Kubernetes (GKE) deployment environment with Docker, Google Cloud SDK, and `kubectl` for orchestrating TensorFlow Serving at scale.

Description

This environment provides the tools and infrastructure for deploying TensorFlow Serving on Kubernetes, specifically Google Kubernetes Engine (GKE). It requires Docker for building serving images, the Google Cloud SDK (`gcloud`) for cluster management and container registry access, and `kubectl` for deploying Kubernetes resources. The deployment pattern uses a Deployment with 3 replicas behind a LoadBalancer Service, as demonstrated in the ResNet example.

Usage

Use this environment when deploying TensorFlow Serving to production Kubernetes clusters for scalable, load-balanced model serving.
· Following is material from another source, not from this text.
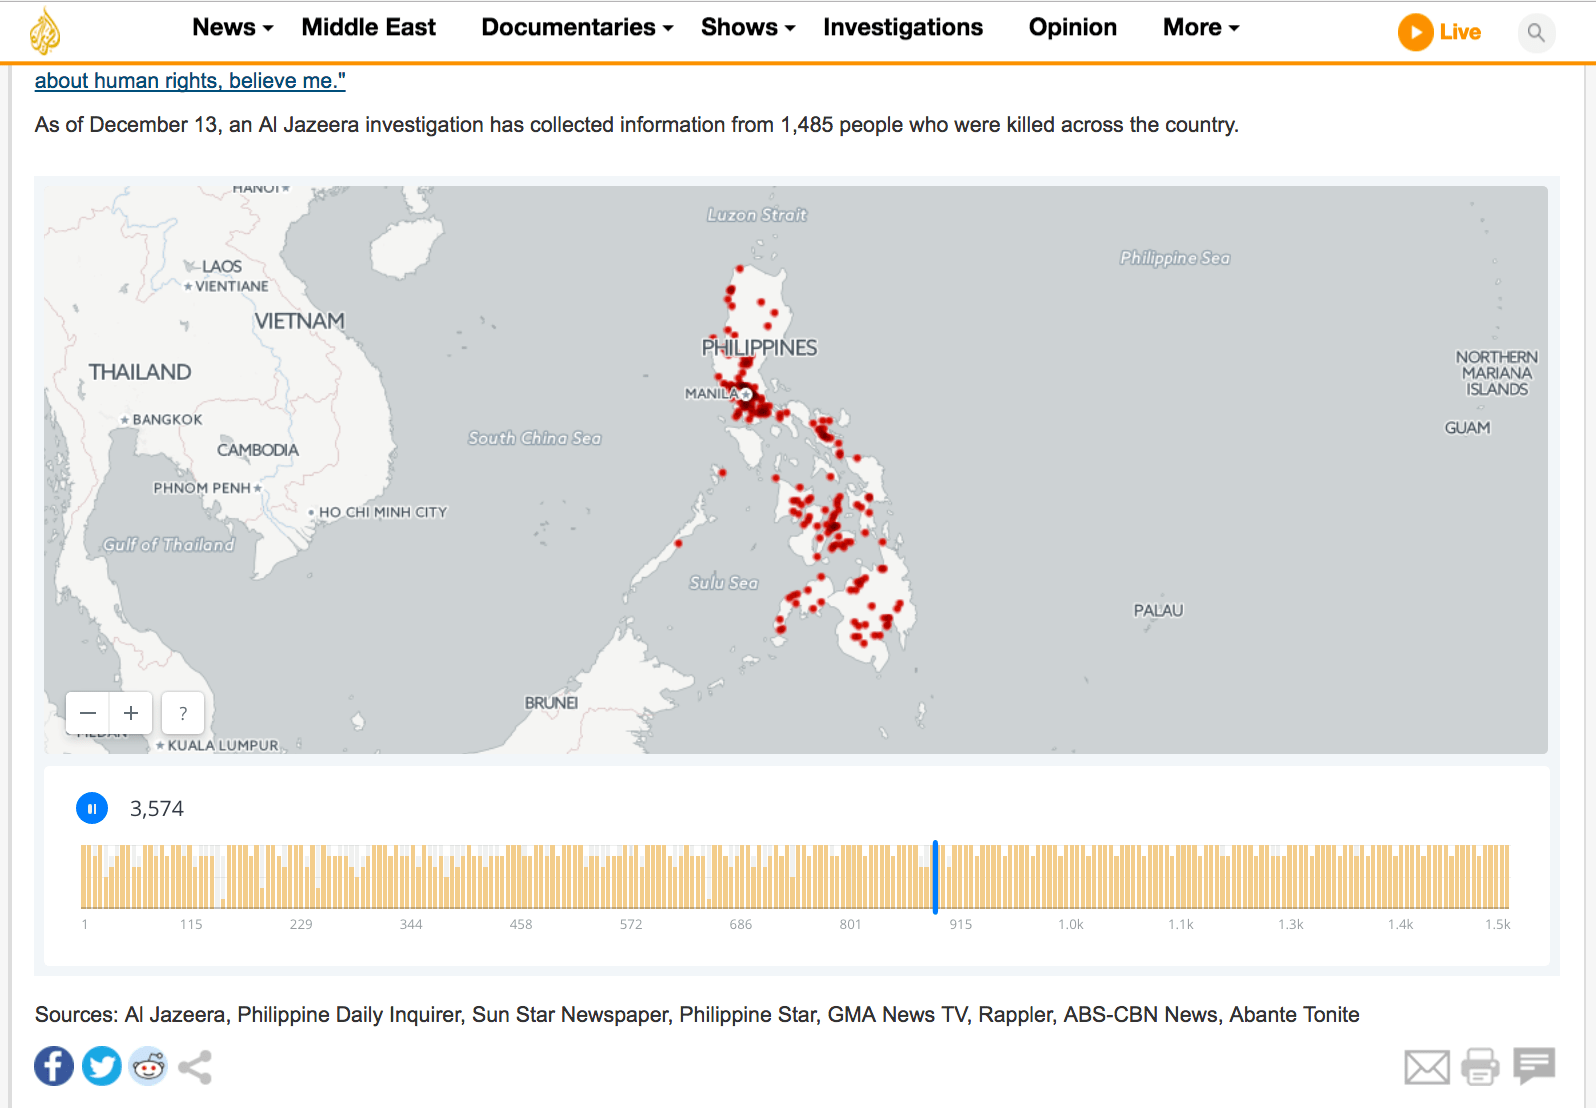Print the article using printer icon
1596x1108 pixels.
1480,1067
This is the prerequisite for the entire Kubernetes Deployment workflow, including image building, registry push, cluster creation, and resource deployment.

System Requirements

Category Requirement Notes
Container Runtime Docker Engine For building serving images locally
Cloud SDK Google Cloud SDK (`gcloud`) For GKE cluster management and Container Registry
Kubernetes CLI `kubectl` For deploying Kubernetes manifests
Container Registry Google Container Registry (GCR) or equivalent For storing serving images
Cluster Kubernetes cluster (GKE recommended) Example uses `--num-nodes=5`

Dependencies

CLI Tools

  • `docker` (for image building)
  • `gcloud` (Google Cloud SDK)
  • `kubectl` (Kubernetes CLI, bundled with gcloud)

Kubernetes Resources

  • Deployment: TensorFlow Serving pods (default: 3 replicas)
  • Service: LoadBalancer type for external access
  • Container port: 8500 (gRPC)

Credentials

The following credentials are required:

  • `GOOGLE_CLOUD_PROJECT`: GCP project ID for GKE cluster and Container Registry
  • GCP authentication via `gcloud auth login`
  • Docker authentication via `gcloud auth configure-docker`

Quick Install

# Install Google Cloud SDK
curl https://sdk.cloud.google.com | bash

# Authenticate
gcloud auth login
gcloud config set project YOUR_PROJECT_ID

# Install kubectl
gcloud components install kubectl

# Create GKE cluster
gcloud container clusters create serving-cluster --num-nodes 5

# Get cluster credentials
gcloud container clusters get-credentials serving-cluster

Code Evidence

GKE cluster creation from `serving_kubernetes.md:168-218`:

gcloud container clusters create serving-cluster --num-nodes 5
gcloud container clusters get-credentials serving-cluster

Docker image push to GCR from `serving_kubernetes.md:220-243`:

docker tag $USER/resnet_serving gcr.io/YOUR_PROJECT/resnet_serving
docker push gcr.io/YOUR_PROJECT/resnet_serving

Kubernetes manifest from `resnet_k8s.yaml:1-49`:

apiVersion: apps/v1
kind: Deployment
metadata:
  name: resnet-deployment
spec:
  replicas: 3
  selector:
    matchLabels:
      app: resnet-server
  template:
    spec:
      containers:
      - name: resnet-container
        image: gcr.io/YOUR_PROJECT/resnet_serving
        ports:
        - containerPort: 8500
---
apiVersion: v1
kind: Service
metadata:
  name: resnet-service
spec:
  type: LoadBalancer
  ports:
  - port: 8500
    targetPort: 8500

Common Errors

Error Message Cause Solution
`ERROR: (gcloud.container.clusters.create) ... quota exceeded` GCP quota insufficient Request quota increase in GCP Console
`ImagePullBackOff` Container image not found in registry Verify `docker push` succeeded and image name matches manifest
`CrashLoopBackOff` Model not found in container Ensure model was copied into Docker image during build step

Compatibility Notes

  • GKE specific: The tutorial targets GKE but the Kubernetes manifests are portable to other providers (EKS, AKS) with appropriate registry and cluster setup changes.
  • Scaling: TensorFlow Serving performance is better on fewer, larger machines due to resource sharing efficiency and lower fixed costs (see performance.md).
  • GPU on K8s: For GPU serving on Kubernetes, install the NVIDIA device plugin and use GPU-enabled serving images.